For instance, few UK or US economists would have forecast that a decade of near-zero interest rates, money-printing on a massive scale and (in the case of the US) fiscal stimulus of a most irresponsible kind, would have resulted in an employment miracle and no inflation. When politics – policy – changes, we need to be humble when trying to figure out what it will all mean.

But politics does matter. Even when political change doesn’t necessarily imply any great, or obvious, policy change, something will happen, something that will impact one way or the other on the business environment. Brexit is breaking British politics. Brexit is also coming perilously close to breaking Britain. Last week’s local elections saw a large electoral shift towards parties that are anti-Brexit. What might this mean?

First, and most obviously, there is interpretation. Electoral desertion of the two main British parties was not a shift by voters towards “Remainy” parties, as described by Robert Peston, ITV’s economics editor. The parties in receipt of voters favour were 100 per cent remain.

This is not just semantic quibbling: the British media, with one or two exceptions, immediately bought into the narrative that the electorate now just wants Jeremy Corbyn and Teresa May to “get on with Brexit”. Surprisingly, it wasn’t just the ultra-right wing, billionaire owned bits of the press. Even the BBC was at it.
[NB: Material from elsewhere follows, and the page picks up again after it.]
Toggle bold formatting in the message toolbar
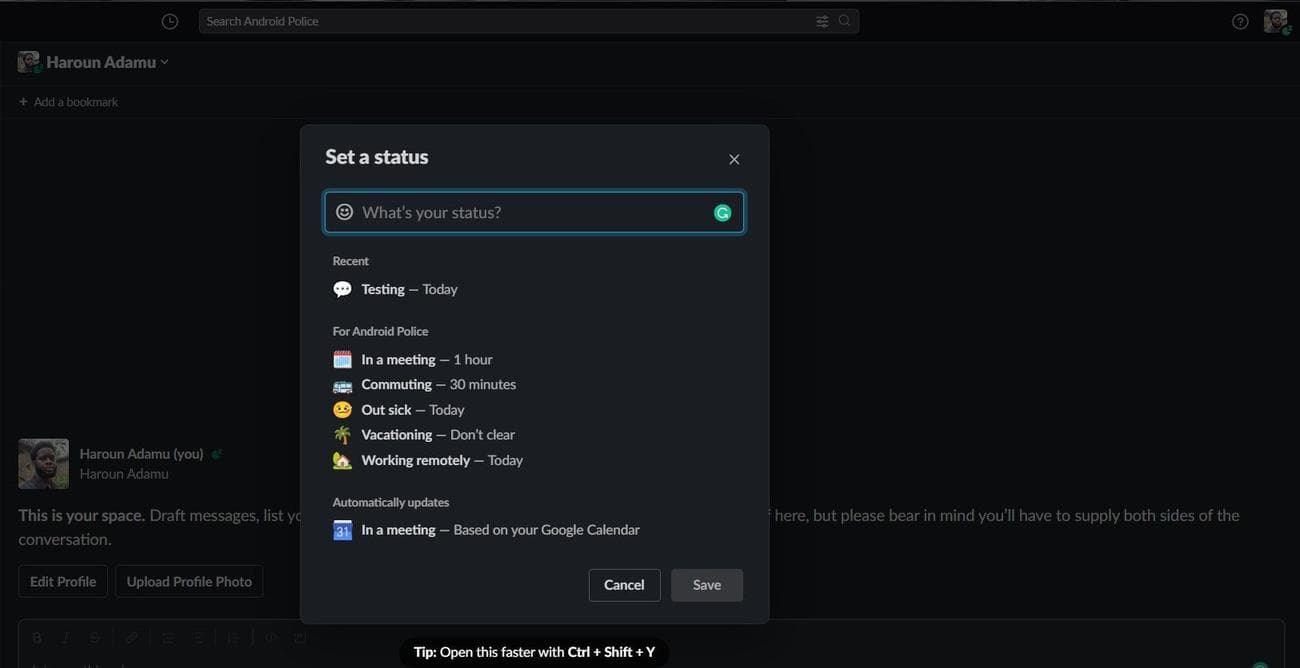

In the unlikely event of a referendum on the future of the BBC, I would now vote to abolish it: the betrayal of its public broadcasting mandate has been grim to observe.

Secondly, there is the psycho-pathology of the whole thing. It’s tempting to talk about gaslighting, Orwellian double-speak, believing six impossible things by breakfast, confirmation bias and lots of other psychological theories and descriptions of the oddities of human behaviour. None of these come close to an explanation. Perhaps it is a form of mass psychosis.

Whatever the cause, the phenomenon is real. Brexit has been many things, but from the beginning there has been a gap – one that is growing daily – between people’s beliefs and objective reality.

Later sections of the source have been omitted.